The Cli,u (Vmax/KM,u) values determined in pooled HLM were scaled to obtain total in vivo formation and elimination clearances (Clf and Clm, respectively) for dextrorphan. The in vivo AUCm/AUCp was predicted using these values and the dextromethorphan and dextrorphan plasma fu values and compared with in vivo literature values. Using 3-hydroxymorphinan Clf from dextrorphan as the only secondary metabolic pathway of dextrorphan yielded a predicted AUCm/AUCp of 22 using eq. 6 (all metabolites available for systemic circulation). Because the average observed dextrorphan/dextromethorphan in vivo AUCm/AUCp is 0.61 (range, 0.52–0.70), this resulted in an average 36-fold overprediction when compared with published exposure data (Abdul Manap et al., 1999; Yeh et al., 2003; Nakashima et al., 2007). Incorporation of the glucuronidation pathway (characterized in vitro in the presence of 2% BSA) decreased the predicted AUCm/AUCp to 2.3 (using eq. 6) and decreased the extent of overprediction to a 3.8-fold average (range, 3.3–4.4) (Table 2). When the glucuronidation pathway of dextrorphan is accounted for, dextrorphan is predicted to be a high-extraction-ratio metabolite, and, hence, it is likely that only a fraction of the formed metabolite is available to systemic circulation. Therefore, eq. 7 was also used for predicting the AUCm/AUCp of dextrorphan (Table 2). Indeed, when the glucuronidation characterized in vitro in the presence of 2% BSA and the 3-hydroxymorphinan formation was included, a predicted AUCm/AUCp of 1.3 was obtained resulting in an approximately 2-fold overprediction.

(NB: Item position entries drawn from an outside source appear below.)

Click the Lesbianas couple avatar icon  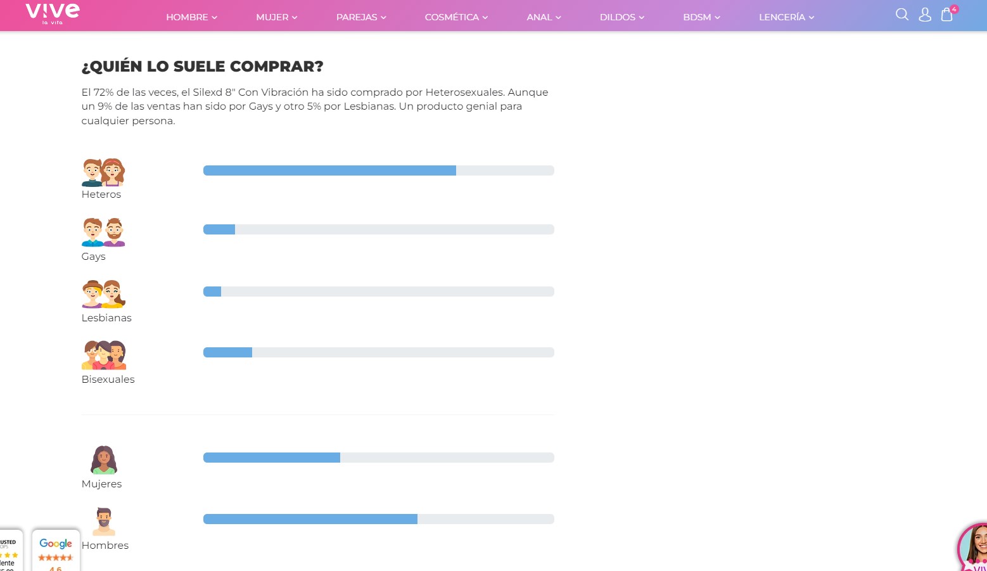click(103, 293)
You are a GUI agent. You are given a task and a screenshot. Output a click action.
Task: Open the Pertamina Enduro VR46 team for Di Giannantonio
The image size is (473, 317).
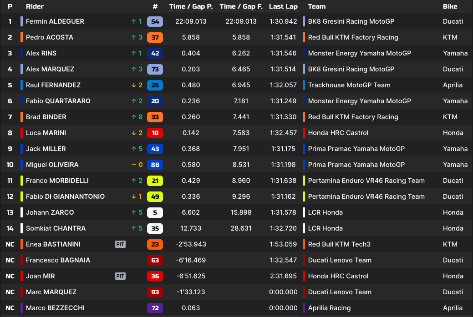point(366,196)
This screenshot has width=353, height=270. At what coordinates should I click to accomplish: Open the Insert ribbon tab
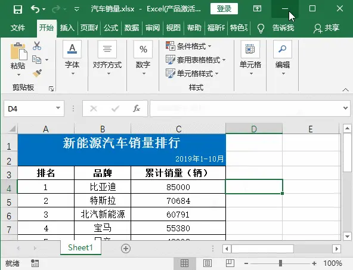coord(67,27)
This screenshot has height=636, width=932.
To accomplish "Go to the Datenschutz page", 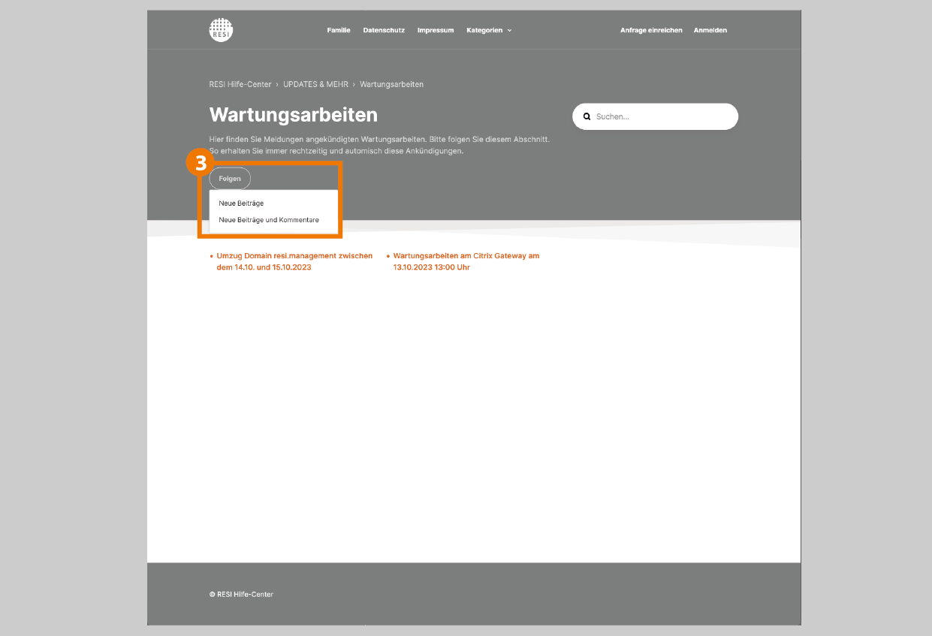I will click(384, 31).
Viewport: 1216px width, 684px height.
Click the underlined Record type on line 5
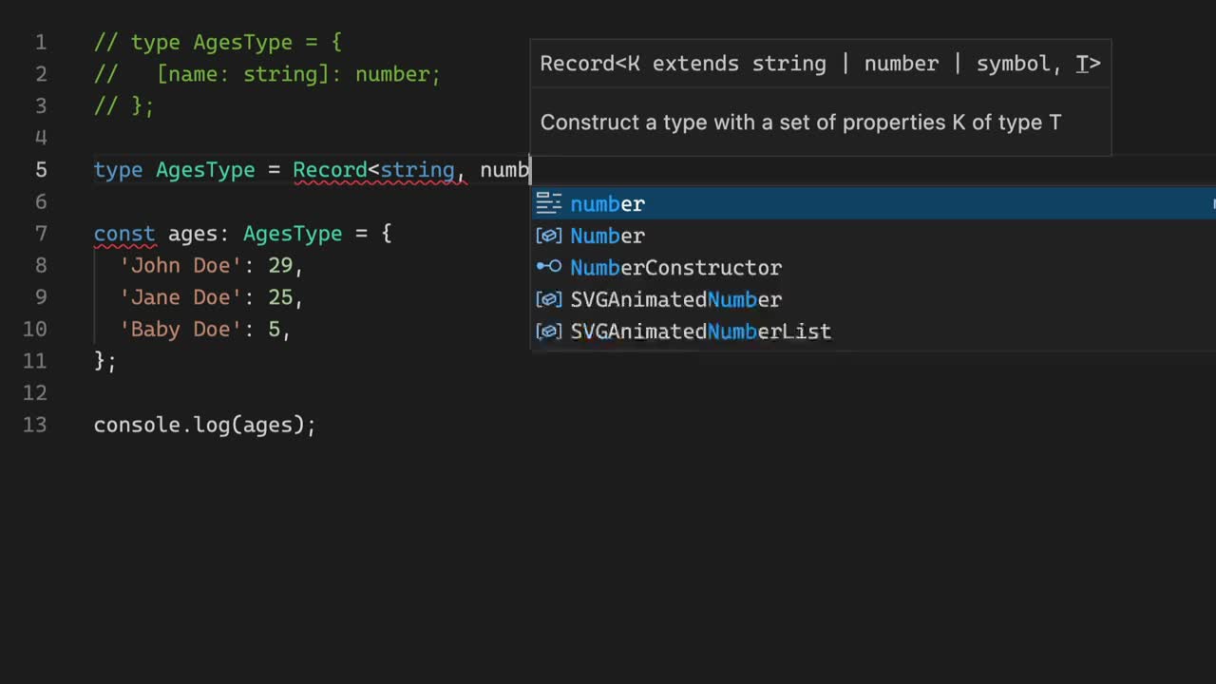(x=330, y=170)
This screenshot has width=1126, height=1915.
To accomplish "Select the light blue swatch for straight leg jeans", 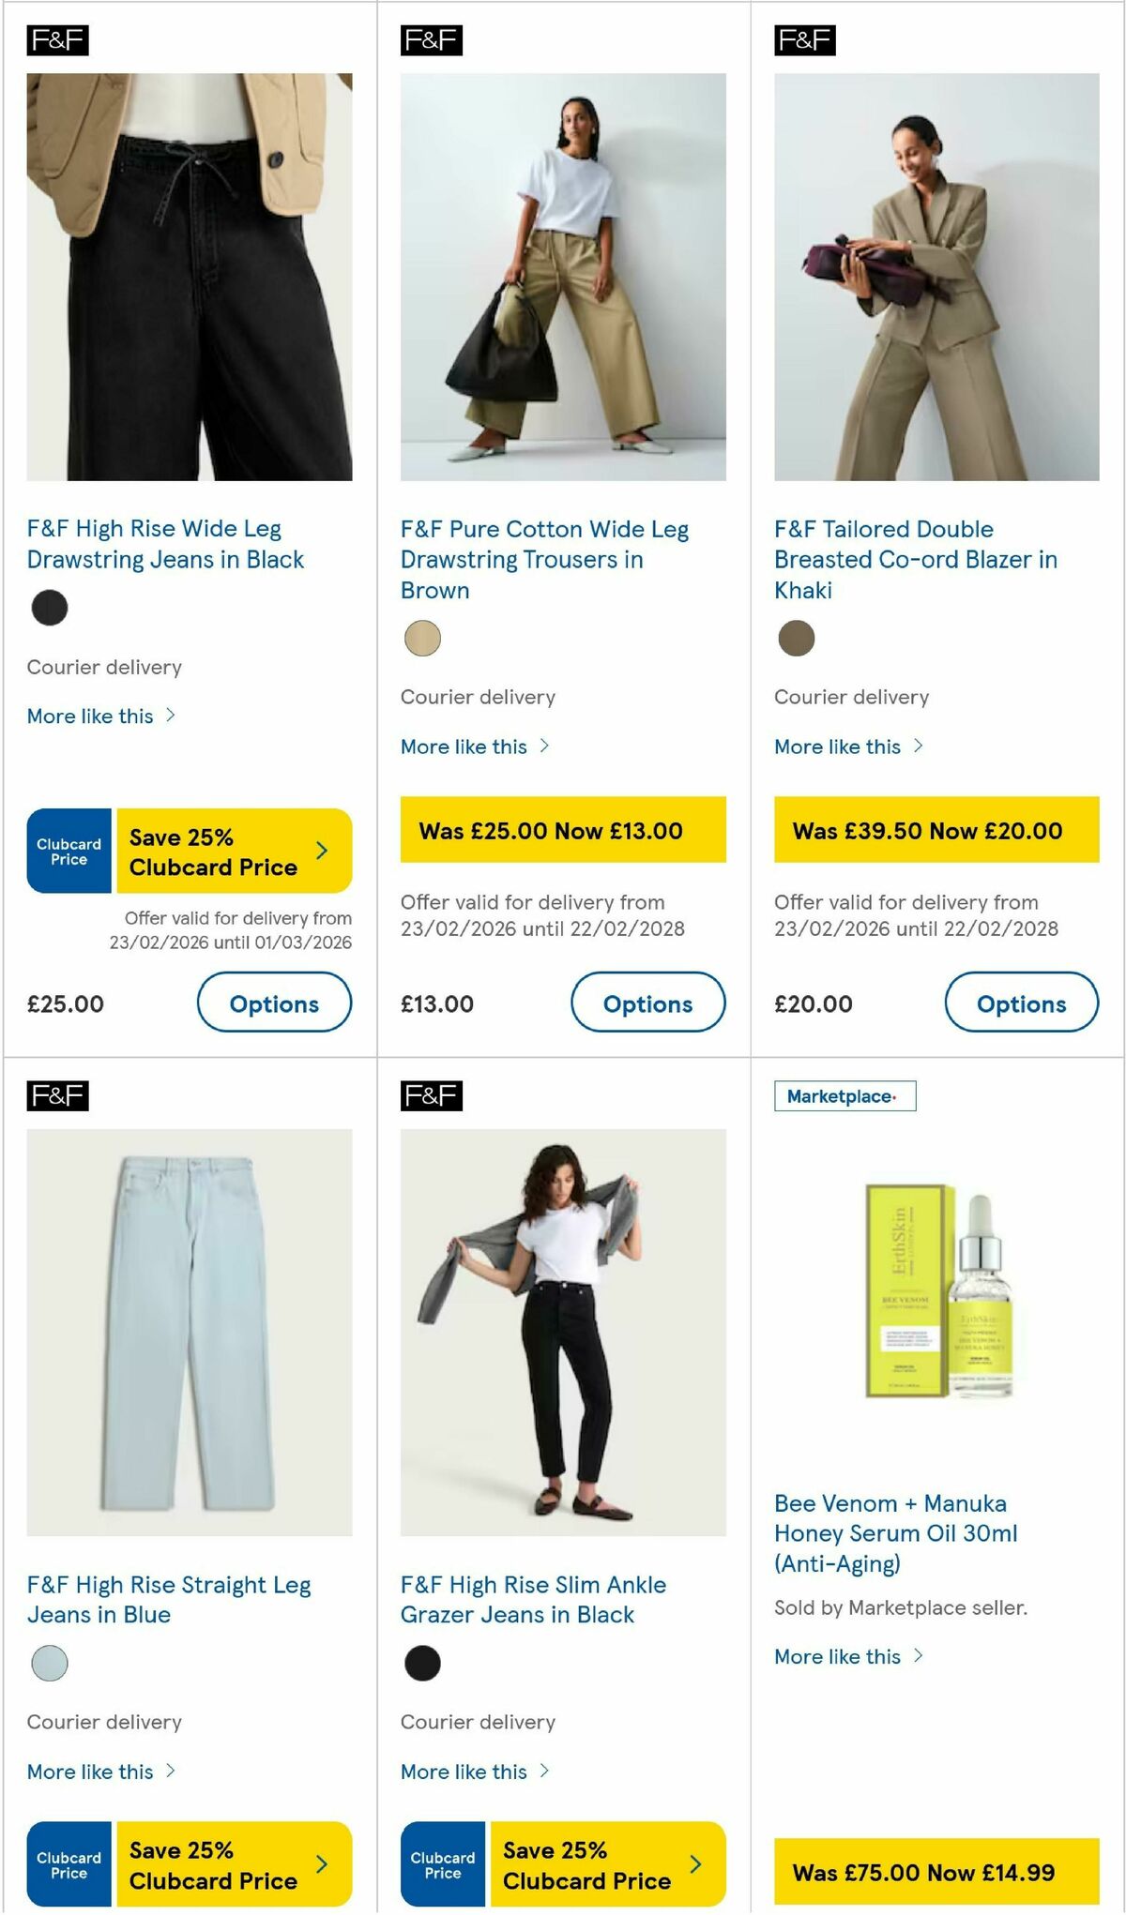I will pos(50,1662).
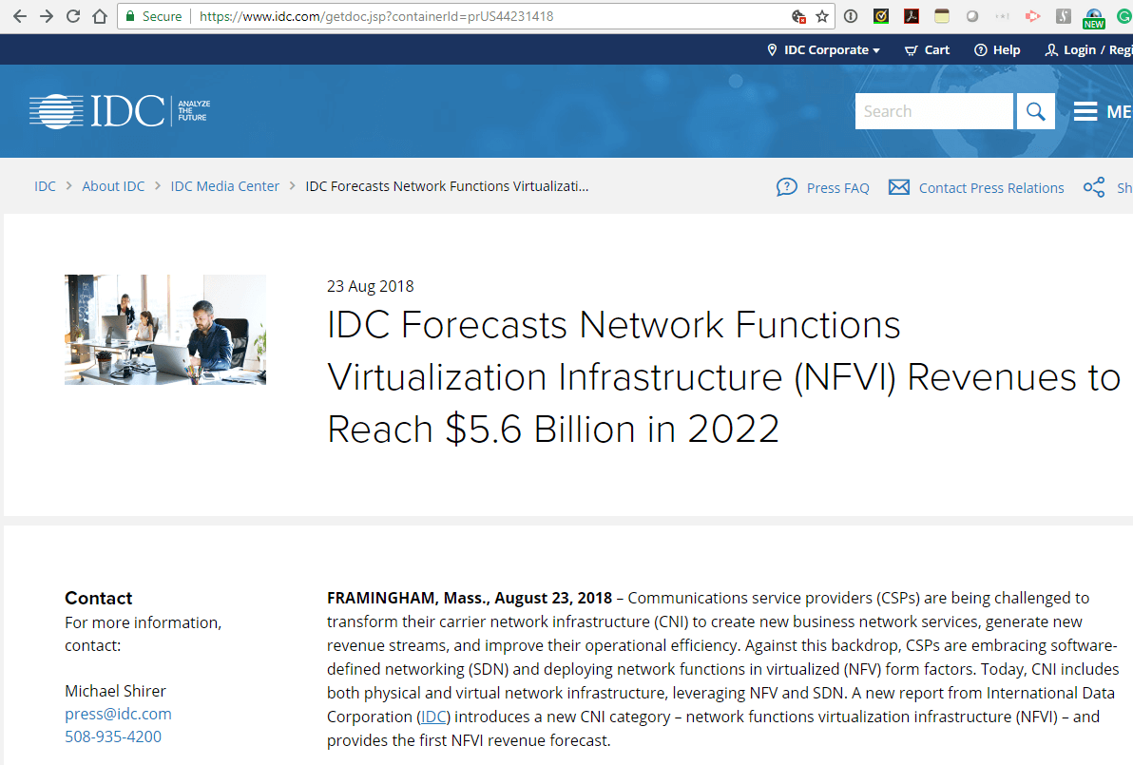Screen dimensions: 1133x765
Task: Open the Adobe Acrobat extension
Action: pos(911,15)
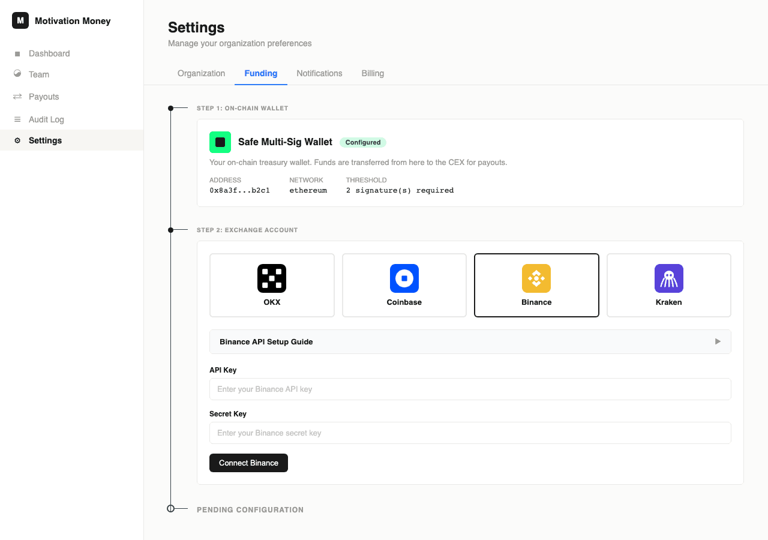Expand the Binance API Setup Guide
This screenshot has height=540, width=768.
(x=266, y=341)
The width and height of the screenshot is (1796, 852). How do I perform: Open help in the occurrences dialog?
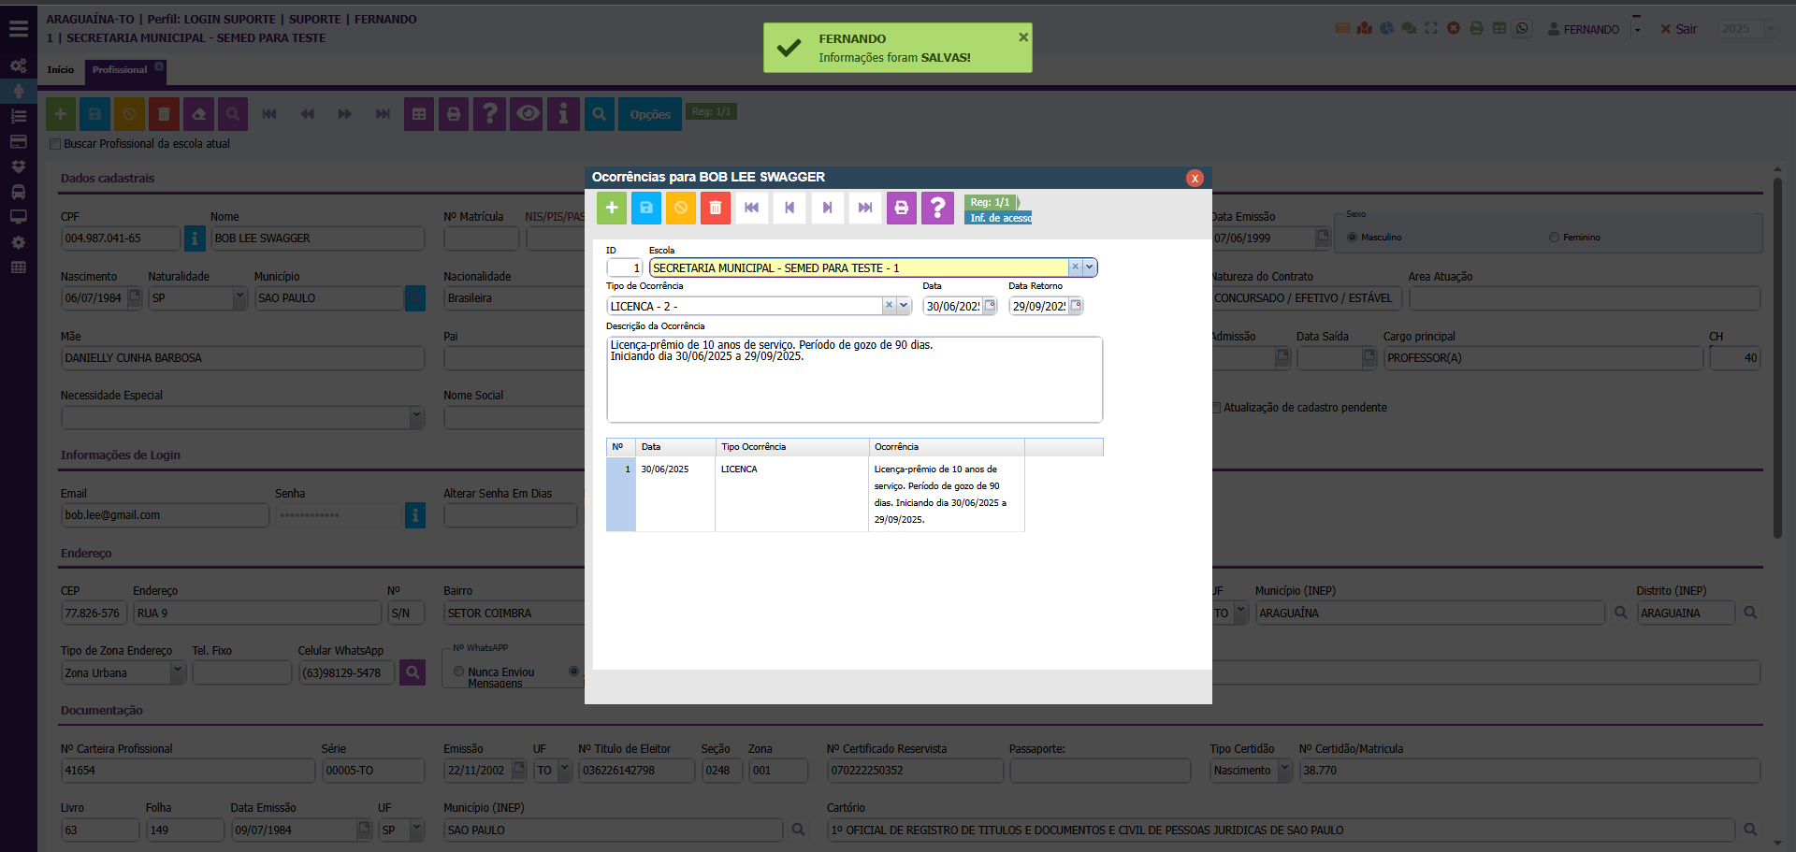(x=937, y=208)
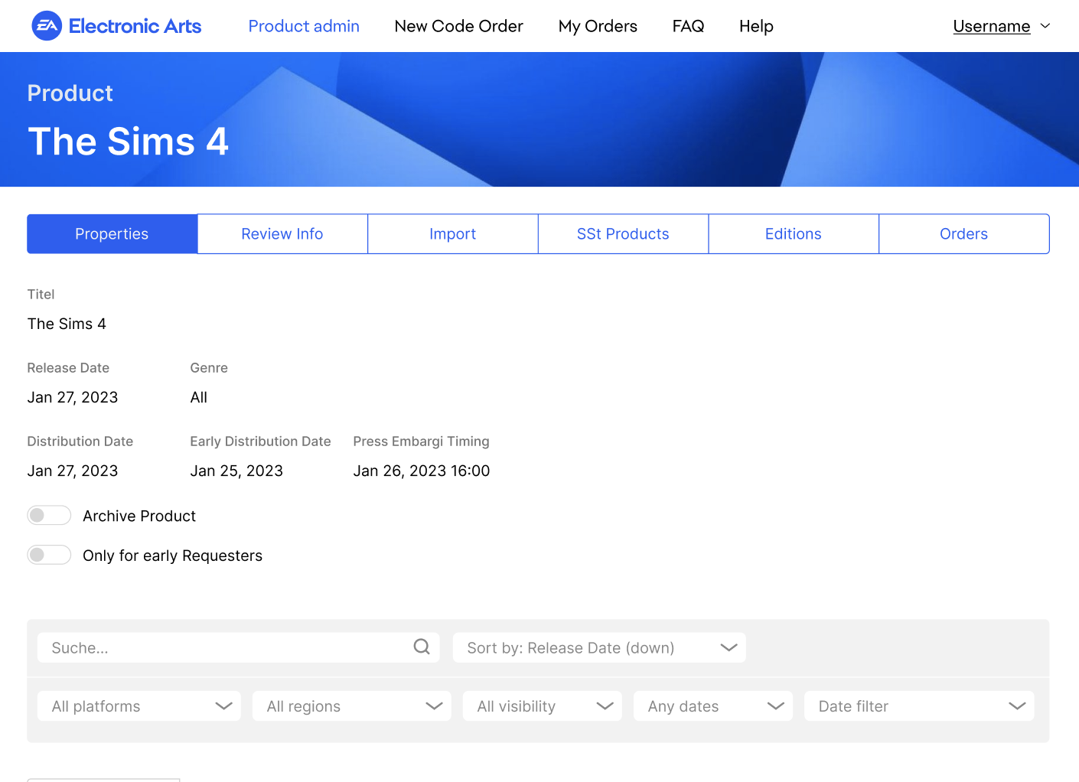Go to My Orders page

pos(598,26)
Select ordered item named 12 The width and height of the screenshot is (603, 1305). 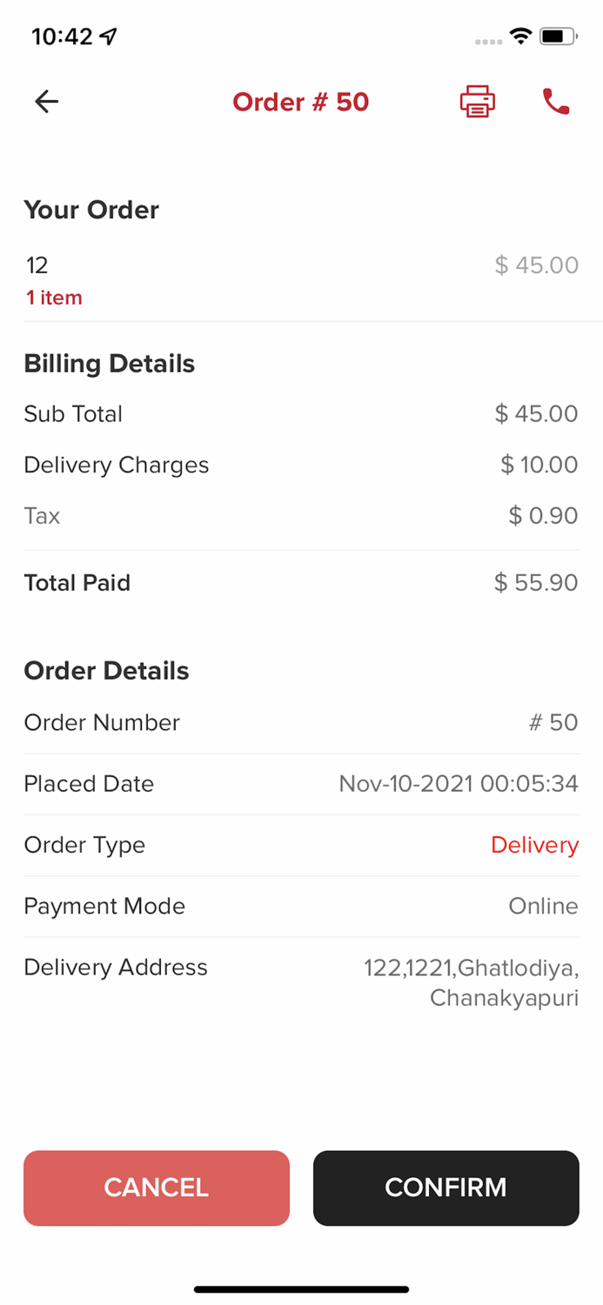coord(37,265)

In Vitro Formation and Elimination Kinetics of 5OH-Omeprazole and Omeprazole Sulfone.
The total intrinsic formation (Cli,f) and elimination (Cli,dep) clearances for 5OH-omeprazole and omeprazole sulfone were determined in pooled HLM and in cryopreserved plated human hepatocytes. Because comprehensive characterization of the secondary metabolites of omeprazole sulfone and 5OH-omeprazole is not available, the depletion clearances of these metabolites were measured instead of specific secondary metabolite formation clearance. The KM and Vmax for the formation of 5OH-omeprazole and omeprazole sulfone from omeprazole, as well as the depletion of these two metabolites in HLM, is shown in Fig. 4. The kinetic parameters for 5OH-omeprazole and omeprazole sulfone formation and depletion in HLM and human hepatocytes are summarized in Table 3. In pooled HLM, the unbound formation and depletion clearances for omeprazole sulfone were 7.7 and 35 μl · min−1 · mg MP−1, respectively, demonstrating that the clearance of omeprazole sulfone is 5 times faster than its formation. Likewise, in human hepatocytes (Fig. 5), the elimination clearance of omeprazole sulfone (Cli,dep = 48 ± 6 μl · h−1 · 106 cells−1) was approximately 13 times faster than the formation of omeprazole sulfone (Cli,f = 3.6 ± 0.5 μl · h−1 · 106 cells−1).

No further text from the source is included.